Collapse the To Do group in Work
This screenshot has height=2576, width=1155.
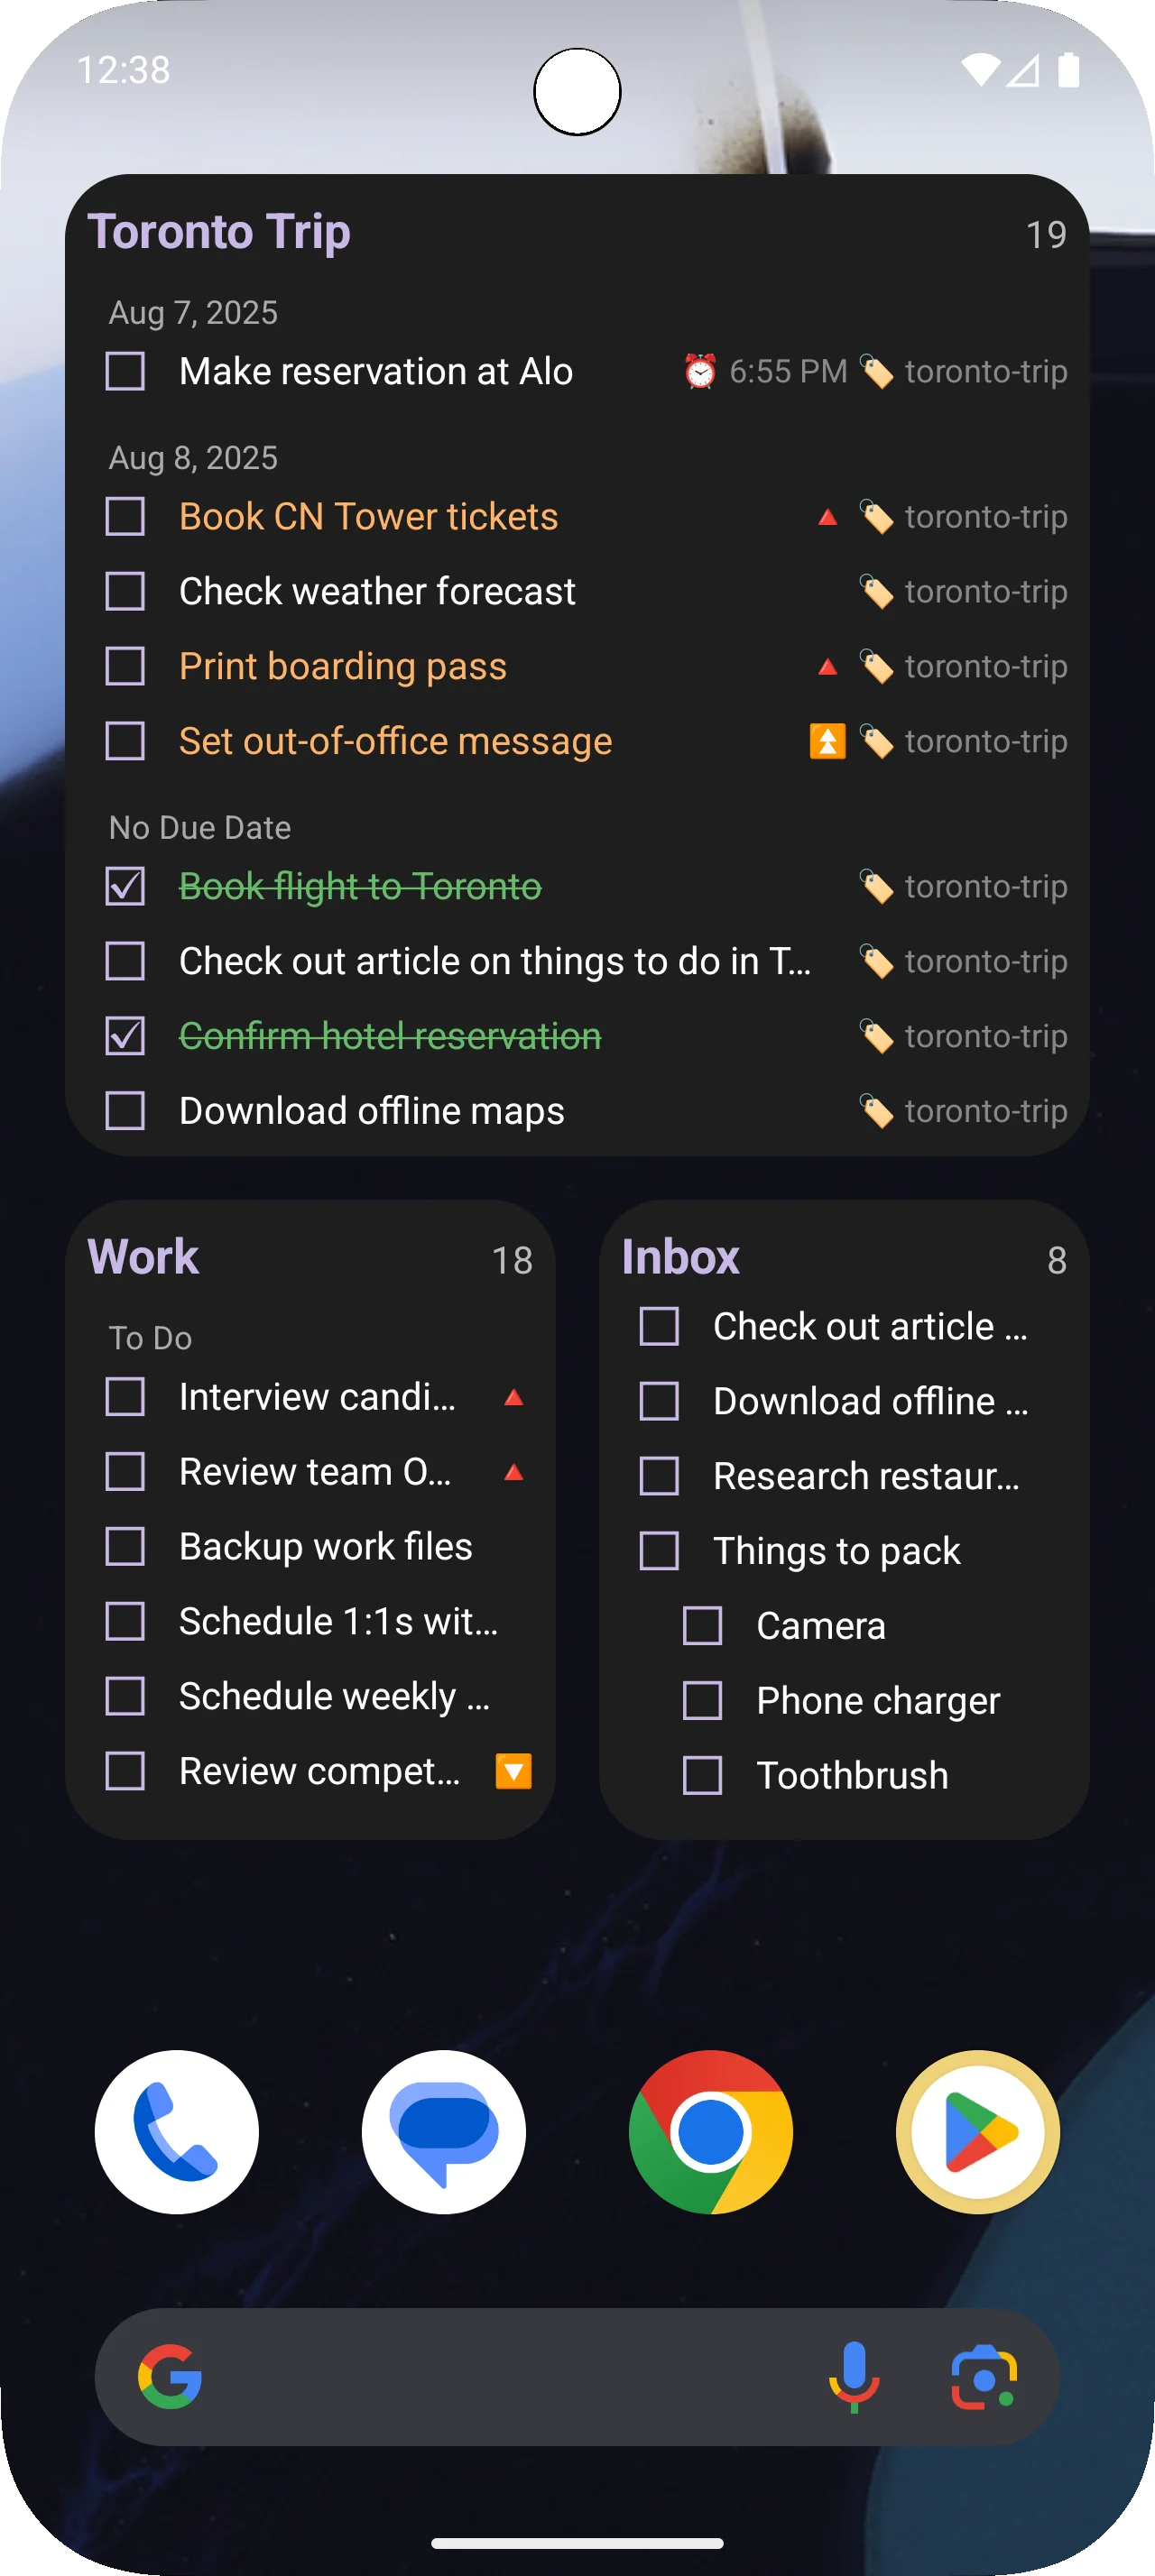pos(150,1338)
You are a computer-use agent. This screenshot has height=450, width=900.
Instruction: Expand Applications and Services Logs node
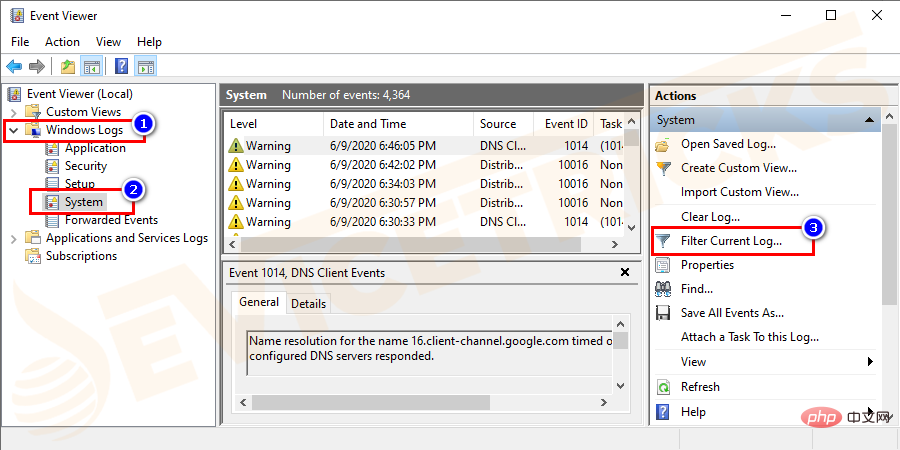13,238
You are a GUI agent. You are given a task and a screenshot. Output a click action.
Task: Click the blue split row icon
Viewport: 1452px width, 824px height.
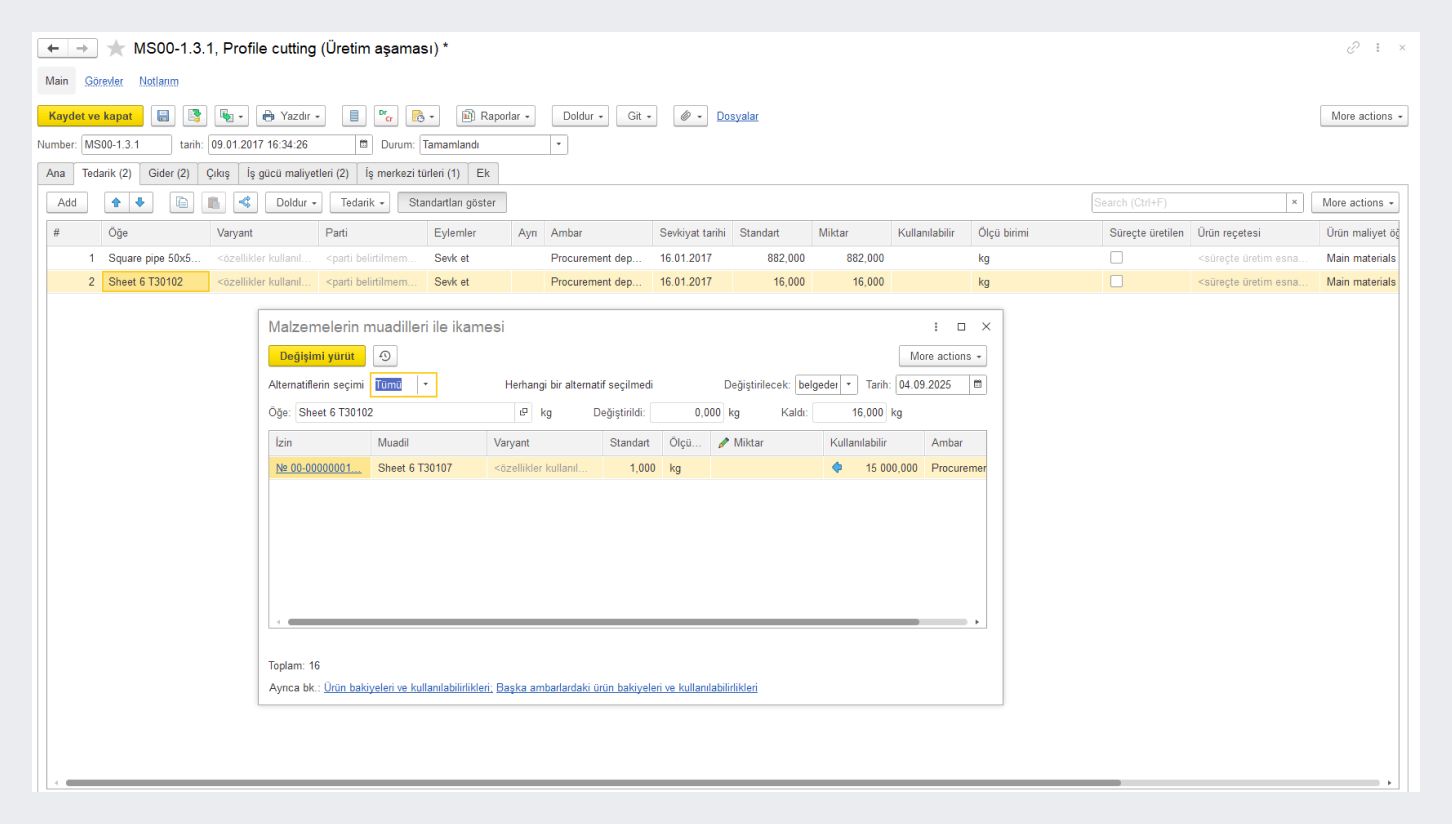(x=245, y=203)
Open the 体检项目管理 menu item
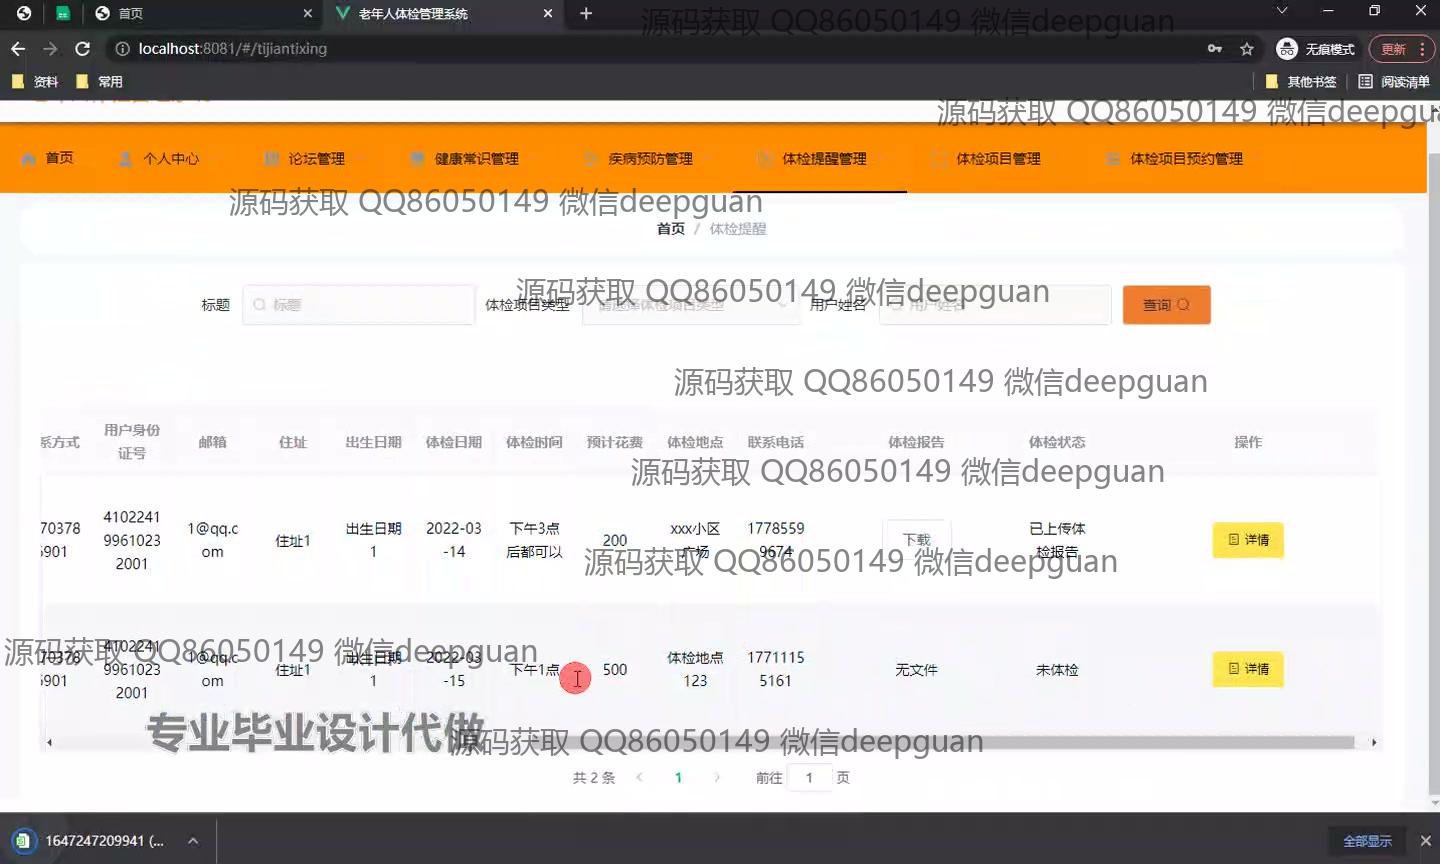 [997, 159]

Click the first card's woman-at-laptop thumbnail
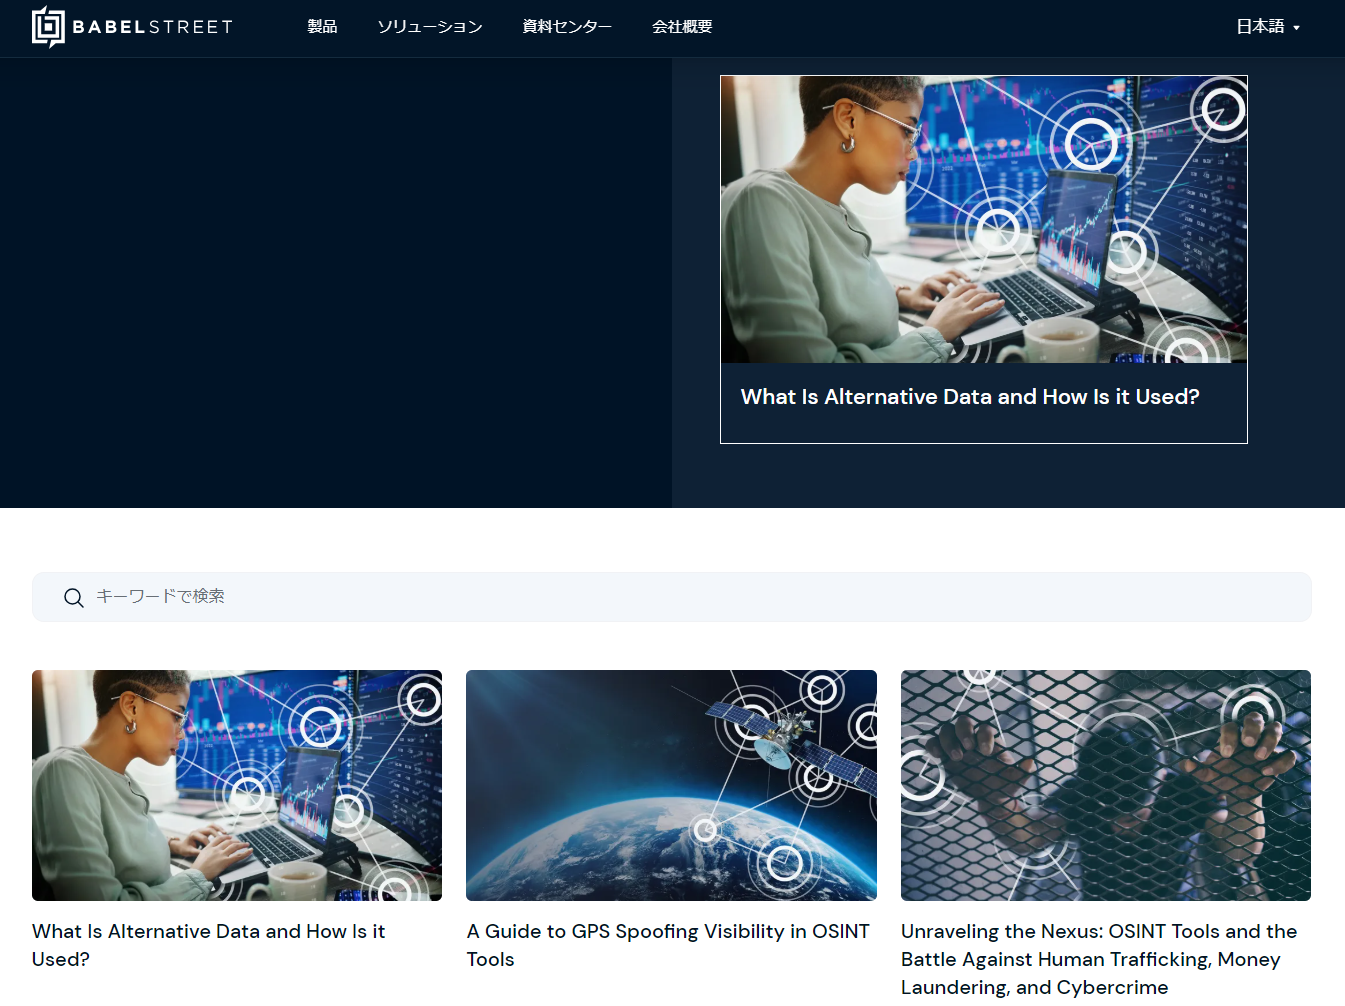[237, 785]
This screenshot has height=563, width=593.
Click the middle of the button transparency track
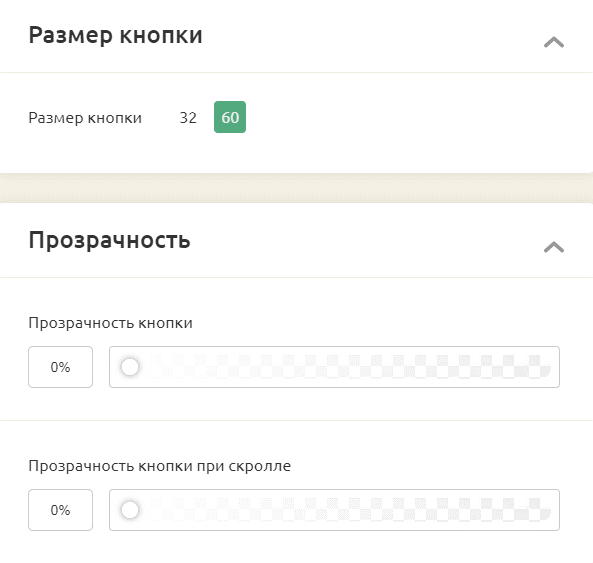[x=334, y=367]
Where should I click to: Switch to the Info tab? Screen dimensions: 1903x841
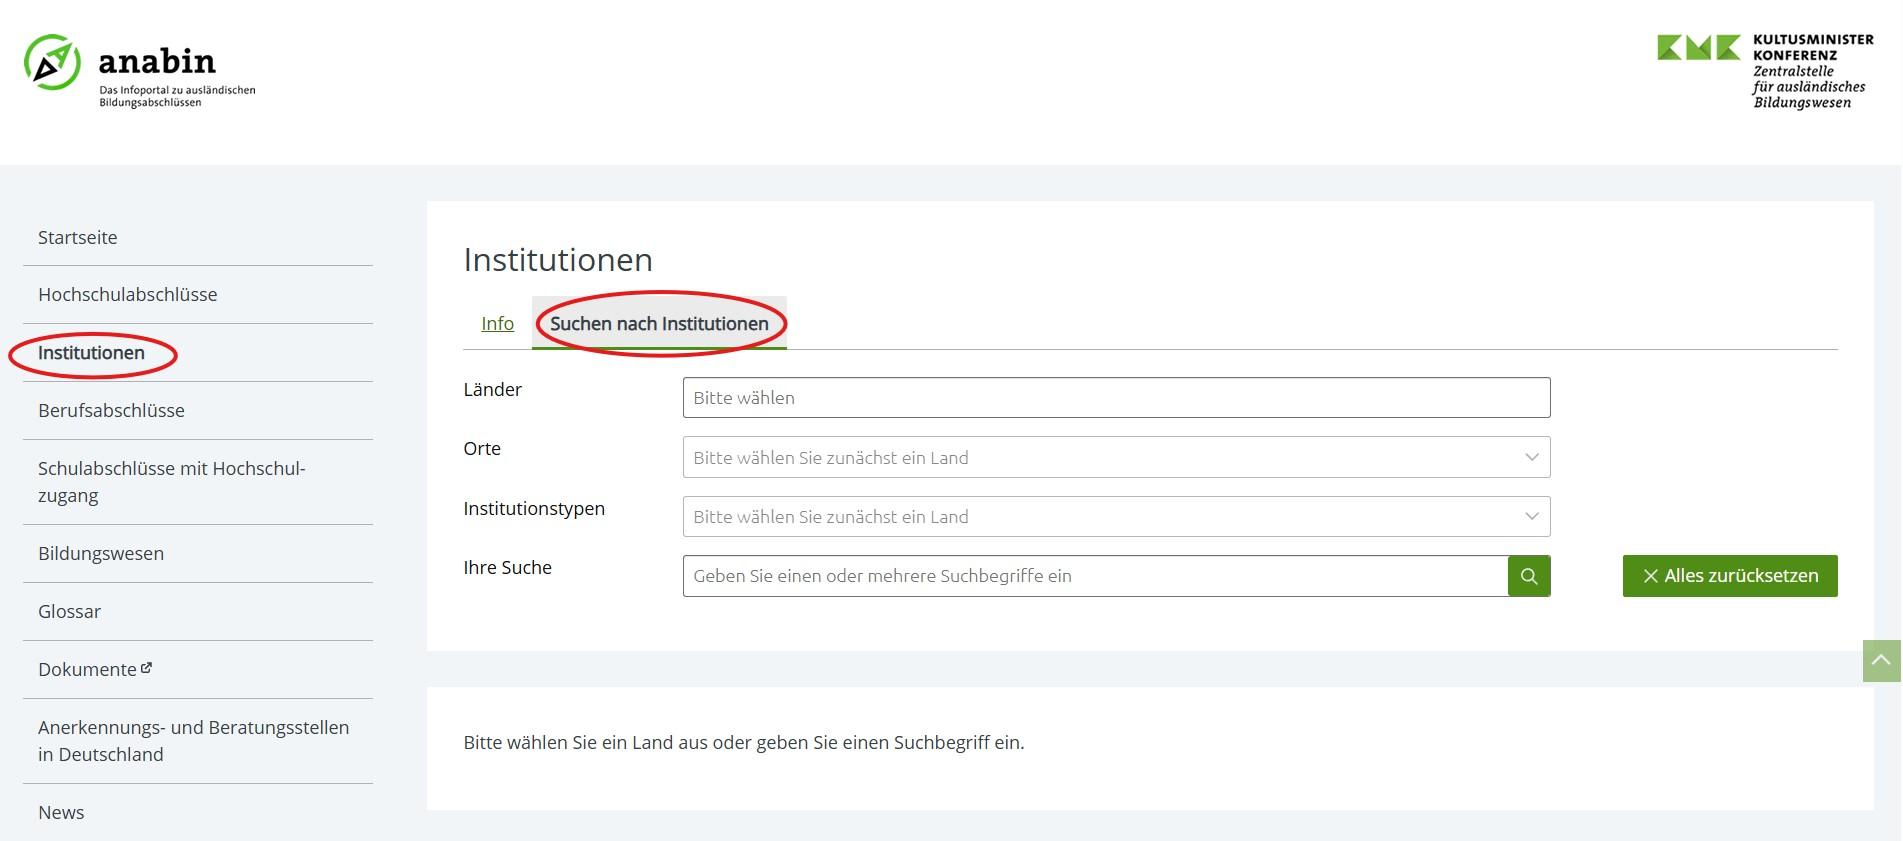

============================================================

Which lines above hold the string "agent"? Please copy all of them.

You are a computer-use agent. This screenshot has height=450, width=900.
You are a GUI agent. You are given a task and a screenshot. Output a click action.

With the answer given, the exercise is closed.